“We’ve relaunched them a few times over the years,” said Andreas Kronthaler, the label’s co-designer. “They’re quite old. They’re from a collection called Witches in the early 1980s. Vivienne was probably the first person to use trainers in a fashion show.”
Originally in all-white, the style is returning this time in a solid black leather as well as a money-print canvas inspired by a dress Westwood wore to close her fall ’12 London collection. “When you walk, the tongues move, and it looks like you’re losing all the money,” Kronthaler said.
Other inspirations for the fall ’15 shoes include Keith Haring’s artwork (Westwood collaborated with him on Witches) and pirates, which prompted the label’s iconic buckled Pirate boot and squiggle print. This season, the squiggle print is transferred from the Pirate boot onto classic dress laceups, a new style for the label.
Whatever the style, fantasy elements are a favorite of the brand. “Shoes are very important — even more important than the clothes,” declared Kronthaler. “If a shoe is bad, it really talks about somebody.”
Below, we ask Kronthaler a few more essential questions.
Vivienne Westwood recently accepted the Savannah College Art & Design Andre Leon Talley Lifetime Achievement Award. Tell me about the night.

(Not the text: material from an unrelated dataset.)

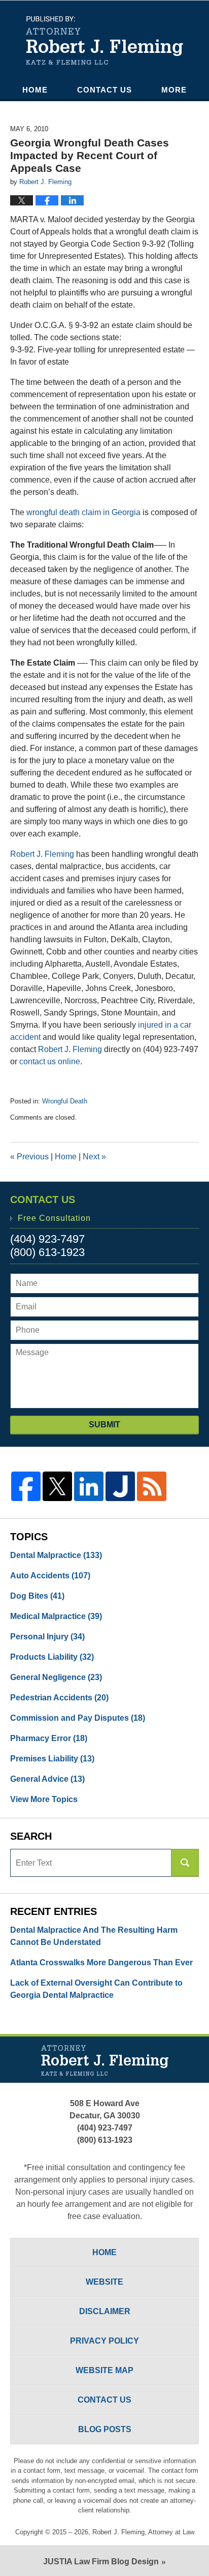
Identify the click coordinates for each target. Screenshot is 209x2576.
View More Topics (44, 1799)
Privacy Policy (104, 2341)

Andreas Kronthaler: “We spent three days down in Savannah, and there was a student fashion show. I like student fashion shows very much — they’re very entertaining and amusing. [The Savannah College] students’ clothes were professional and sleek … but I wanted them to be more wrong, and a little more crazy. Having fun is such an important aspect of fashion.”
The triple-tongue sneaker is from the 1980s collection Witches. What was the inspiration for that season?
AK: “When Vivienne came to New York in the ’80s, it brought her and [artist] Keith Haring together. She liked to have some of this artwork and used some of his prints and jacquards on knitwear. Then she needed shoes for the collection, so she created the three tongues coming out — sort of symbolizing this cup-up world, a tuc-tuc-tuc movement. The shoe is a classic for us, so we wanted to use it again.”
You also brought back the money print, which Vivienne wore to close the fall ’12 collection. What was the reference for the print?
AK: “The money print was for a collection called ‘London.’ It symbolizes England, and it was printed on bags and shoes. It’s going to be in our new campaign. There’s one image where the model is wearing a complete suit in the money print, with the three-tongue sneakers to match. It looks great.”